We worship a culture of youth and have for a long time, and here God gives people what they want, youngsters in charge, with disastrous results. People begin to take advantage of each other and the honorable suffer at the hands of these childish rulers. One guy with an intact coat will be grabbed and thrust into leadership, if anybody can make him do it. Apparently nobody will have much more than a coat in those days. Certainly not a will to give proper leadership.

Verses 8 and 9 make it clear that the people oppose God and flaunt their rebellion. When disaster comes, they can’t pretend it wasn’t their own fault. Public sins have public consequences.

Time to reassure the righteous in verse 10. No matter how bad things seem to get, it will go well with them. And in verse 11 another reassurance we often need when, as the Scriptures say in other places, this question hangs in the air: “Why do the wicked prosper?” God says things will turn bad for the wicked. “Let the punishment fit the crime,” Gilbert and Sullivan’s Mikado says. God says the wicked will get what they deserve.

Once again God restates in verse 12 that His people are oppressed because they wanted unsuitable rulers – immature, inexperienced, leading the people down twisting paths.
God will judge these rulers. Make no mistake. I’m pretty sure those crushing and grinding references refer at least in part to taxes. People tend to think that government takes care of the poor with welfare and social services. But it doesn’t work that way when corruption takes hold. God is outraged at the twisted mentality that steals from people who already have too little.

Verses 16-24 detail a culture that should be very recognizable to us today. Is it a sin to want to be beautiful and have pretty things? Look at the words used: proud, seductive. Women can bring down a whole culture by worshiping self, sexuality, beauty. Dressing little girls in revealing outfits is starting them down the road to sensuality without reserve. Females scream about their rights and their freedoms Modesty has become kind of an obsolete term but God hates that mentality.

God will send scabs into that beautiful hair. He will make it fall out, or pluck it out. All that long list of pretty things will disappear and be replaced by stench, coarseness, and disfigurement.

The men they have gotten themselves dressed up for will be dying in battle, trying to save their women, but failing. All that emphasis on self, on attracting attention, will change to mourning and loneliness.
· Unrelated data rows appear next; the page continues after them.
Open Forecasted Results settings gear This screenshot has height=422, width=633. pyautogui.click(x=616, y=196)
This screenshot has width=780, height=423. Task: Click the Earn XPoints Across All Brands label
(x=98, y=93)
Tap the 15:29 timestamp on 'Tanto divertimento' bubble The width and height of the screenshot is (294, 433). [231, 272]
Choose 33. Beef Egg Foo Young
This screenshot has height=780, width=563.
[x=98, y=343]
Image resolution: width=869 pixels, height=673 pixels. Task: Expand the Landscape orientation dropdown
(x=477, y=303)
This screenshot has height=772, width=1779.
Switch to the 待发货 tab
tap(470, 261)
Questions for Further Study, Discussion, or Thought
1. What clues indicate that God’s people were prosperous but not by depending on Him?
2. Briefly explain what kinds of oppression take place when the wrong kind of rulers get into power.
3. What are some proofs that these people deserve what they get when destruction overtakes them?
4. Give examples in modern culture of women lacking understanding of modesty.
5. Do you think women have in some cases made it more difficult for men to protect them? Explain your answer.
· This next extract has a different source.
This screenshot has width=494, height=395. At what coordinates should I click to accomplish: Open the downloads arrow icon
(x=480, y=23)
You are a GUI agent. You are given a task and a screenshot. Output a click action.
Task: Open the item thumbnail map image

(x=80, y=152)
Your Turn in the Microcosm
Can you see any way in which Isaiah 3 resembles Leviticus? God spelled out laws, described beautiful garments, and even gave proper age ranges for his different kinds of servants. The story of Nadab and Abihu might help provide an example that parallels how people sometimes respond to God’s expectations. There are rewards and punishments in Leviticus. Step into the microcosm and share your observations on how we should really be seeking God’s blessing or avoiding His wrath.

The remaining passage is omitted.